As with many studies that initiate a new road, the study by Bang and colleagues (2) raises more questions than answers. How does GSK-3α association with TAK1 promote stabilization and activation of the TAK1–TAB complex? Because the kinase activity of GSK-3α is important based on the chemical inhibitor analysis, GSK-3α presumably phosphorylates target protein(s). As there is no consensus substrate motif in TAK1 (S/T-XXX-S/T), the authors hypothesize that GSK-3α may phosphorylate TAB1 or TAB2, each of which harbors the consensus site. Most of the time, GSK-3 requires a primed substrate or a substrate that has already been phosphorylated at the fourth amino acid downstream of the target phosphorylation serine or threonine site; however, in some cases, such as β-catenin, this is not necessary. Other questions include: How does KRAS regulate the engagement of GSK-3α in the TAK1–TAB complex? How does GSK-3α mediate the noncanonical NF-κB signaling pathway? The authors provided evidence that this might occur within the nucleus. Why does GSK-3β fail to contribute in a similar way to KRAS-positive pancreatic cancer? Is there any critical amino acid motif present in GSK-3α but missing in GSK-3β which controls canonical and noncanonical NF-κB signaling? As mentioned above, there are significant differences in primary sequences between GSK-3α and β. Is the target of the TAK1/TAB complex limited only to the canonical NF-κB pathway, or is it phosphorylating other target substrates as well, such as extracellular signal-related kinase (ERK) or c-jun-NH2-kinase (JNK)? Finally, is the new role of GSK-3α revealed by Bang and colleagues (2) limited only to KRAS-positive pancreatic cancer or is this also relevant to other cancer types?
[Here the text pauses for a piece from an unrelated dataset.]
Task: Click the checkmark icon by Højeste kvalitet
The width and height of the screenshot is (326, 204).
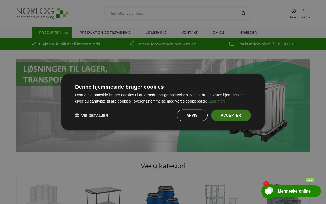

While illuminating new therapeutic possibilities to target in pancreatic cancer, the study by Bang and colleagues (2) also opened up a new world of investigation into the less understood α isoform of GSK-3 and its role in different signaling pathways and perhaps other cancer types.
Disclosure of Potential Conflicts of Interest
No potential conflicts of interest were disclosed.